Seseorang memegang bahunya.

Mentari mengangkat kepalanya menatap singkat, mendapati Ilham yang duduk disampingnya.

"Lo nangis? Siapa yang udah berani nyakitin lo hmm?" Ilham terkejut melihat dahi Mentari terluka dan penampilannya yang sedikit kacau dengan sisa air mata di pipinya.

Mentari memalingkan wajah menghapus air matanya. Ia tidak berniat menjawab pertanyaan Ilham. Ia beranjak mengambil handphone dan tas nya.

"Coklat?" Beo Ilham.

Mata Mentari langsung tertuju pada bekas bungkus coklat yang Ilham maksud. Ia lantas mengambilnya dan membuangnya di tempat sampah.

"Lo makan coklat, Tar?" Tanya Ilham sekali lagi.

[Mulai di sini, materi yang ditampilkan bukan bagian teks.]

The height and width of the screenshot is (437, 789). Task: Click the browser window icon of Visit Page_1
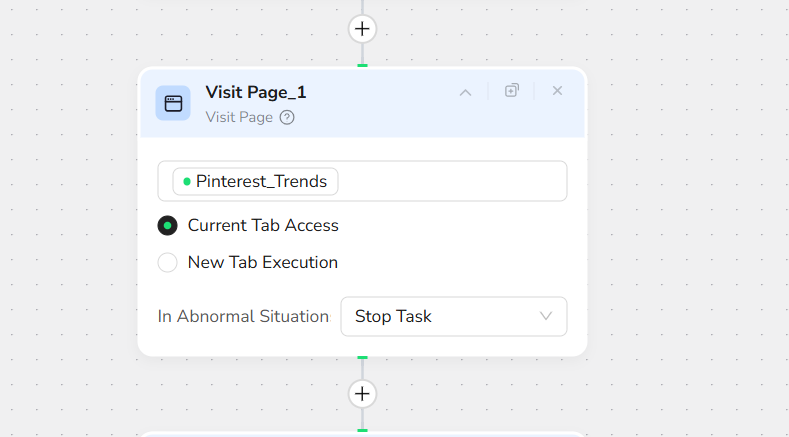[173, 103]
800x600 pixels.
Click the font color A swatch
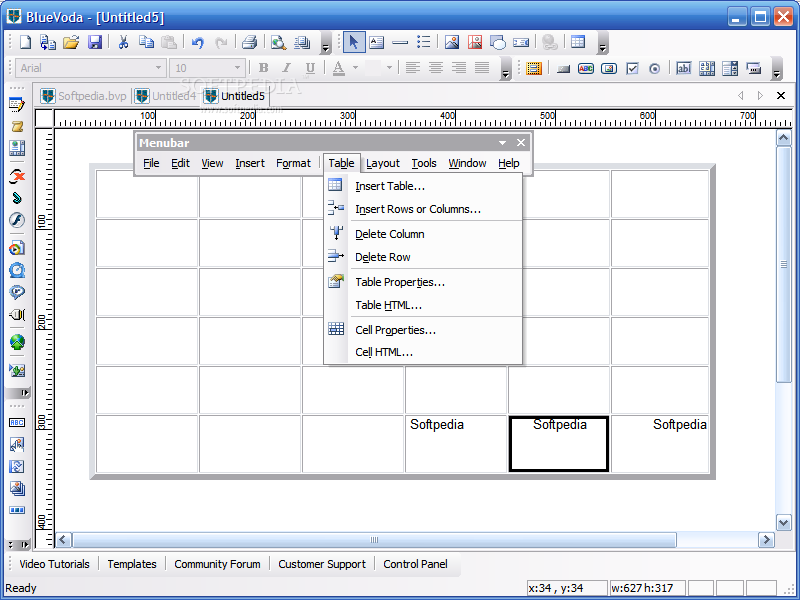coord(339,68)
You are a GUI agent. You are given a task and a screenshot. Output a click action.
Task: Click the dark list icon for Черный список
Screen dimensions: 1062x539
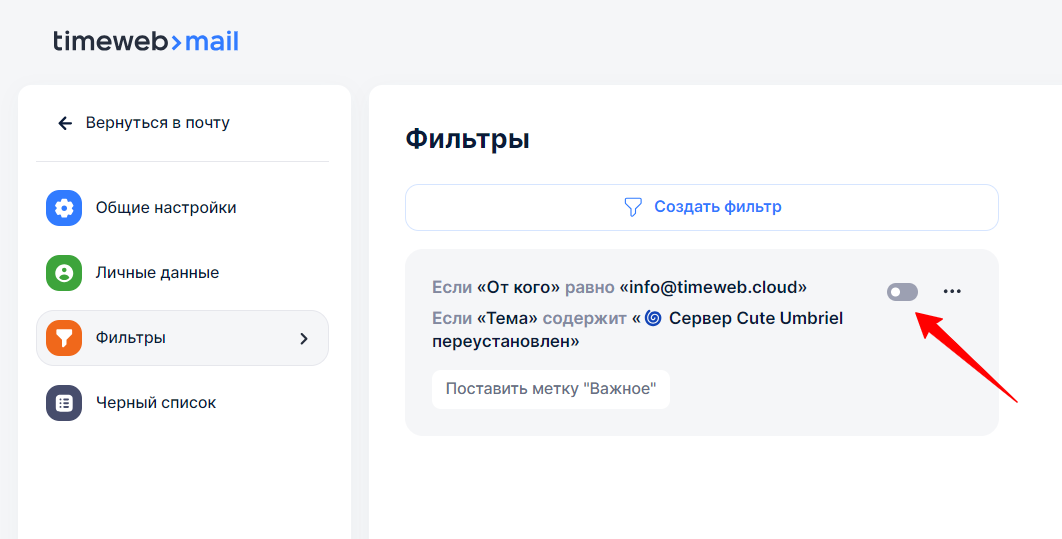click(x=64, y=403)
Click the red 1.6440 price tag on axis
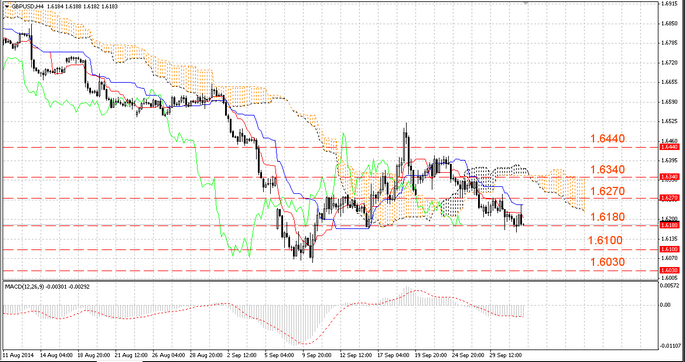This screenshot has height=362, width=685. coord(669,148)
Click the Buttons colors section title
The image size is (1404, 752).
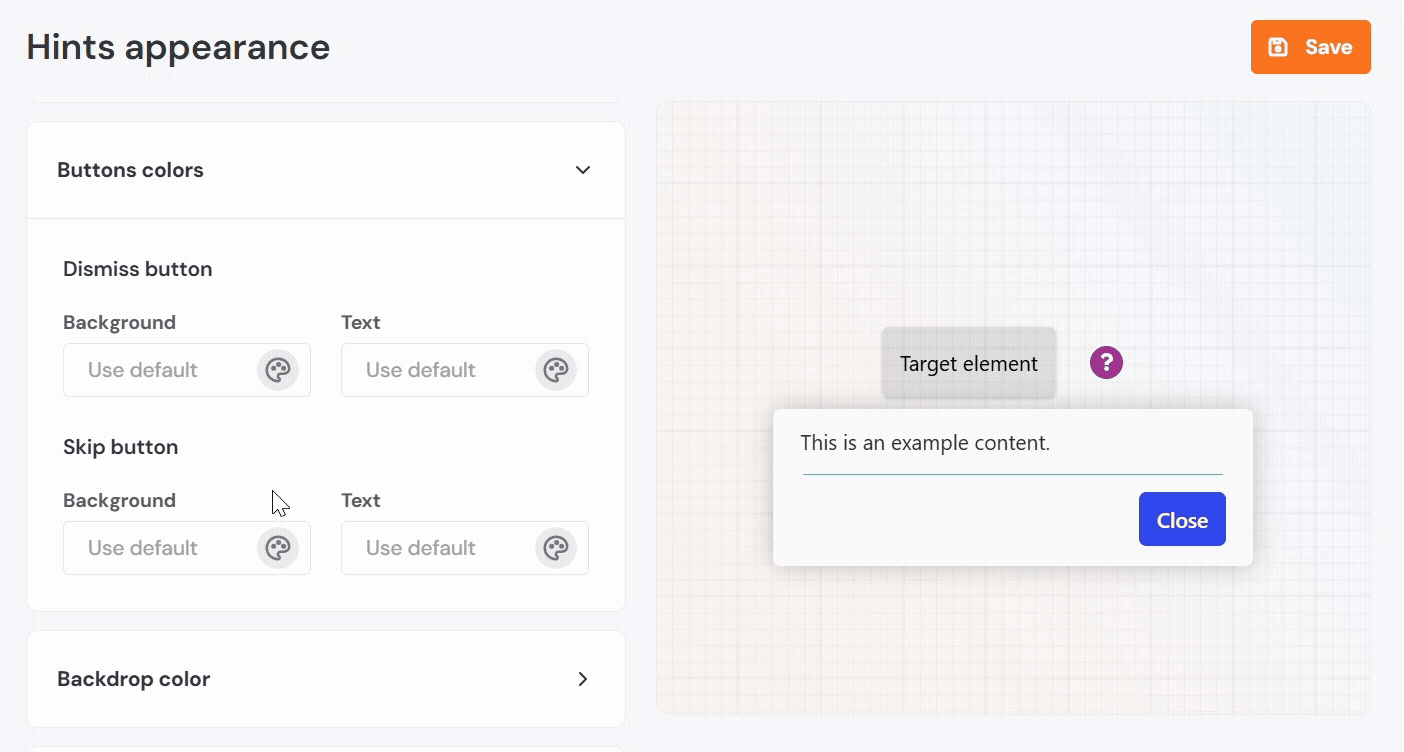point(130,170)
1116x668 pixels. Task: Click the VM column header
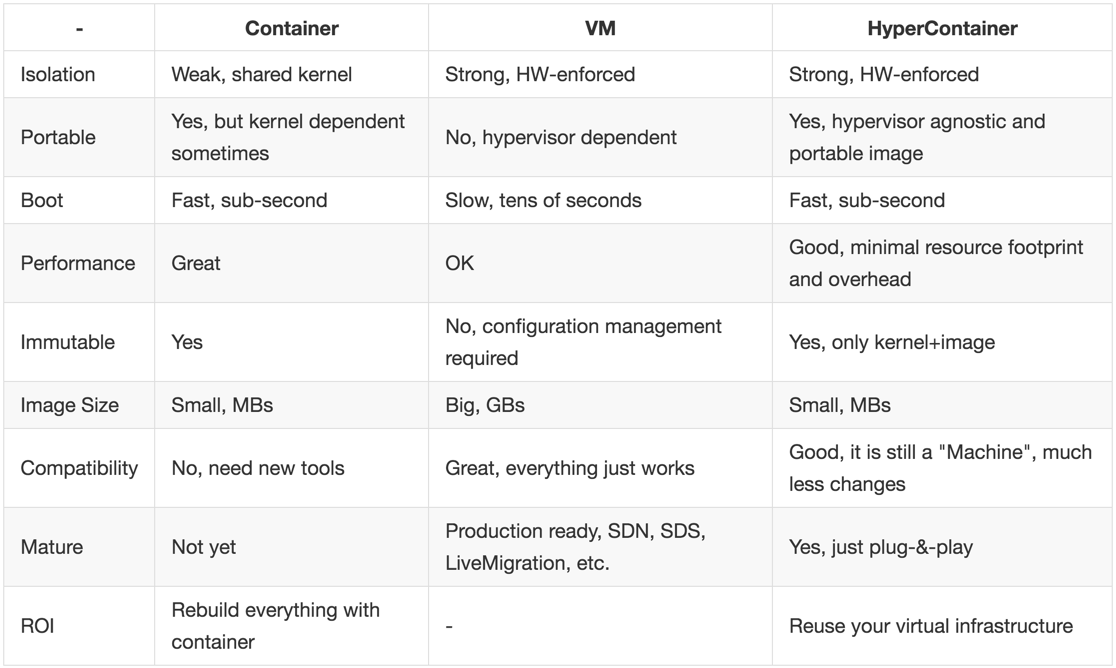coord(600,28)
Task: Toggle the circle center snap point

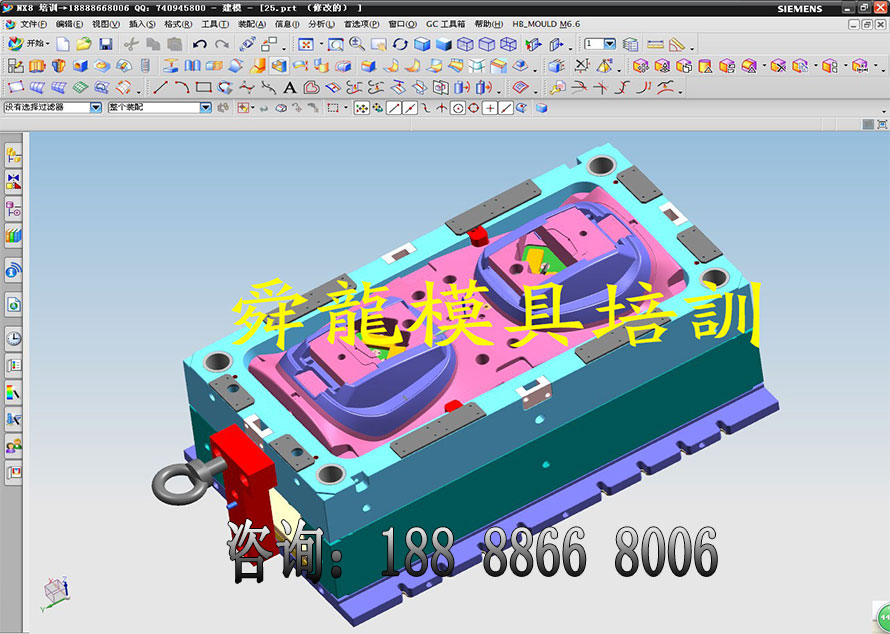Action: 457,108
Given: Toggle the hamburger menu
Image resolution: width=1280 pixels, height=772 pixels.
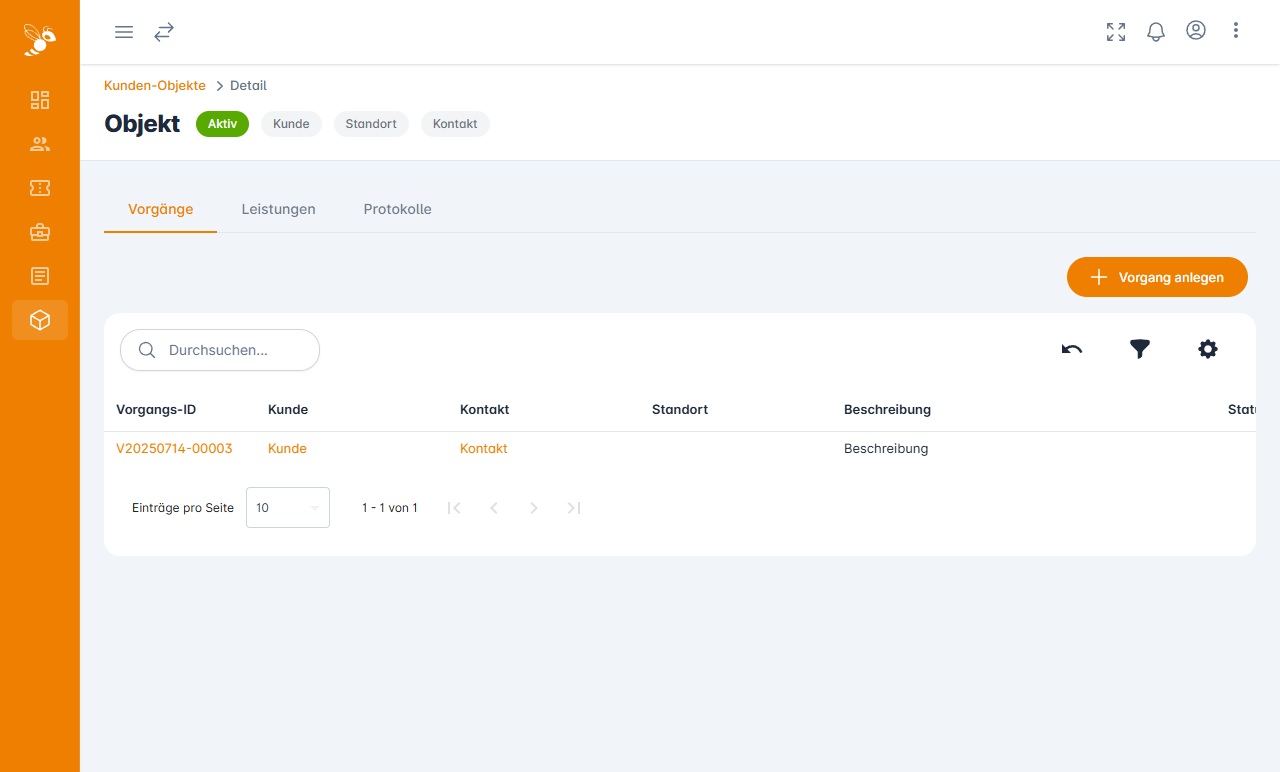Looking at the screenshot, I should [124, 32].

Mentari tidak menggubrisnya.

"Oke, kalo lo masih nggak mau jawab. Gue akan tanya langsung sama Guntur."

Mentari tersentak, langsung menghentikan langkahnya. Ia membalikkan tubuhnya menatap Ilham dengan rahang mengeras.

"Jaga batasan lo, Ilham!" Teriak Mentari tertahan. "Gue nggak apa-apa, nggak usah ikut campur. Dan lo perlu ingat, nggak semuanya tentang hidup gue ada kaitannya sama Guntur."

"Terus dahi lo kenapa?" Cecar Ilham. "Itu yang lo bilang nggak apa-apa?" Tambahnya.

"Gue cuman kepentok meja aja. Lo nggak usah lebay."

Ilham membuang muka jengah. Mentari menyembunyikan sesuatu, ia tahu.

"Terus coklat?"

"Memangnya kenapa gue makan coklat? Ada masalah?"

"Lo nggak suka coklat, Mentari." Tukas Ilham cepat.

Mentari menarik nafasnya muak. "Terkadang hidup perlu berubah, Ham. Nggak selamanya apa yang gue nggak suka, tetep nggak gue sentuh. Dan kebalikannya, nggak selamanya yang gue suka, selalu gue genggam. Keadaan dan waktu terus berputar." Jelas Mentari.

"Jadi lo udah ngelepas Guntur?"

Deg!

Bukan pertanyaan yang Ilham lontarkan, melainkan sebuah pisau yang menghujam jantungnya. Ilham terlalu mudah untuk menebak.

"Melepas? Apa yang mau dilepaskan? Gue bahkan nggak punya hubungan apapun sama dia." Mentari berujar sangat dingin. Itu adalah cara untuknya terlihat kuat di depan Ilham.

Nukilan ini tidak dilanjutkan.